Open abussy opened 6 months ago
Hi Augustin,
I am interested to see if the OpenCL based acceleration in DBCSR can be of use. For some access/dev-time on Alps, you can help me getting this permitted (perhaps private messaging/email). In the past (Daint), OpenCL was not well supported due to GPU mode set to "exclusive" (nvidia-smi
) and the ominous environment variable CRAY_CUDA_MPS
did not cover toggling the mode. I think it would be good to have this better setup for upcoming Alps.
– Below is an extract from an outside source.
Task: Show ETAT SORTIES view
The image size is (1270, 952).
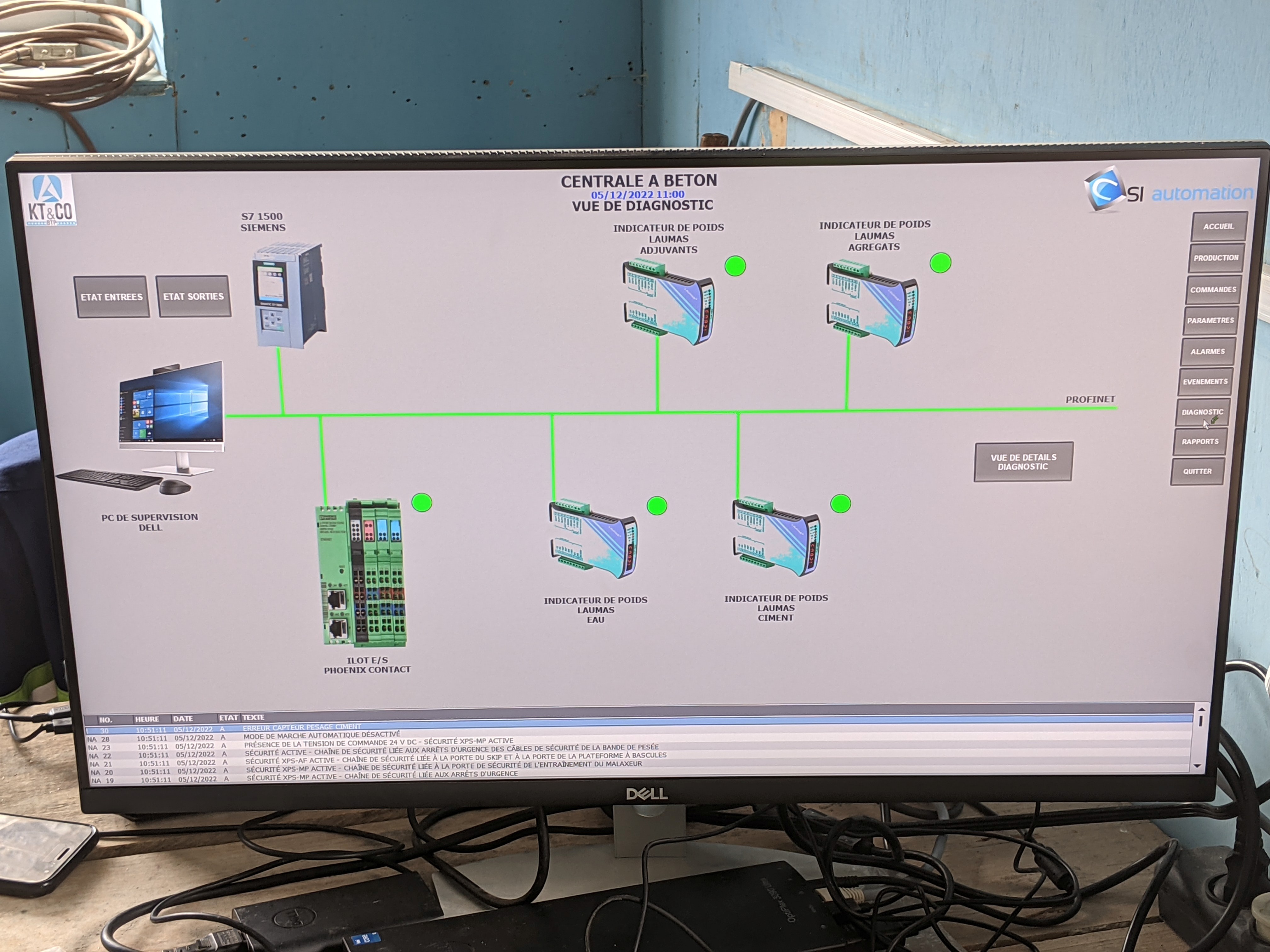Action: (193, 296)
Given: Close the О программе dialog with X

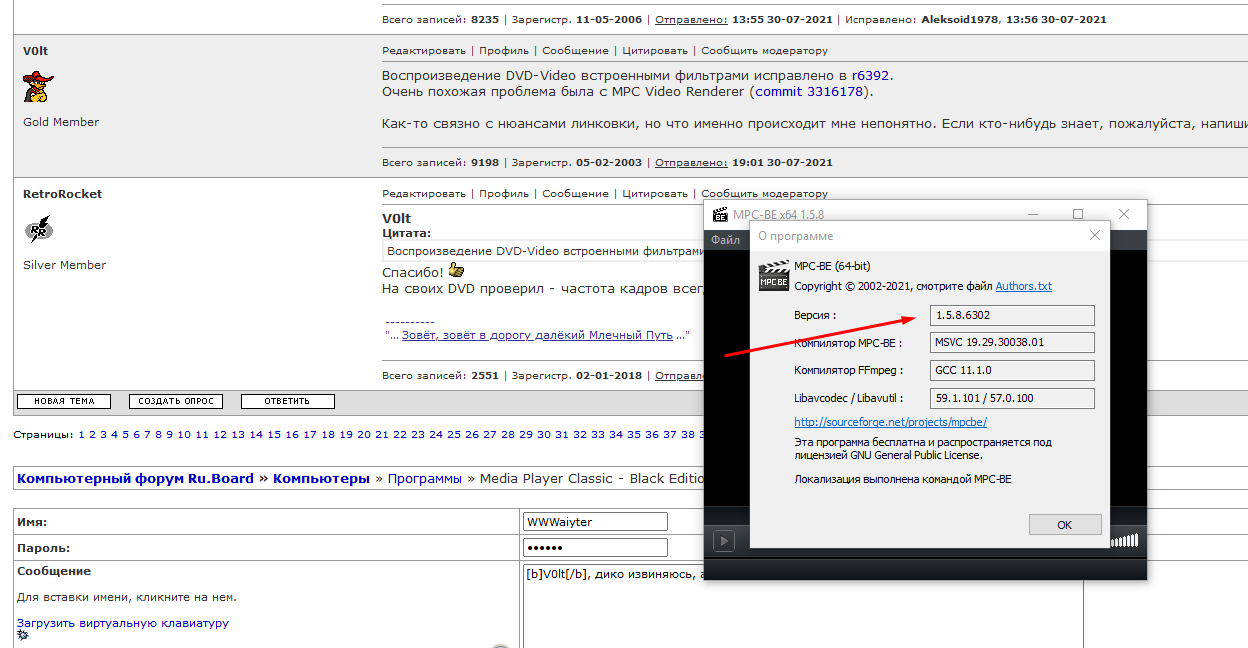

Regarding OpenCL, it's a shot and I can basically tune kernels although the OpenCL backend permits untuned usage (reasonable default kernel parameters). I would also try/tune the new OpenCL support in DBM and bring-up the recipe in CP2K to make this more accessible.
Pretty much all keywords in the &GLOCAL%DBCSR input section of CP2K: no noticeable difference
Same experience. Although bumping the number of MMs per stack can help a bit, but it can also induce imbalance due to unfavorable remainder-work.
Mapping all DBCSR calls to DBM: it helps for this benchmark, but it is still slower than DBCSR on CPUs. Additionally, it slows down the benchmarks/QS/H2O-XXX.inp tests.
Can you elaborate on how to achieve this (other than for work going through TAS/DBM directly)? Perhaps this is something to become a more regular choice rather than code changes.
Mapping all DBCSR calls to DBM: it helps for this benchmark, but it is still slower than DBCSR on CPUs.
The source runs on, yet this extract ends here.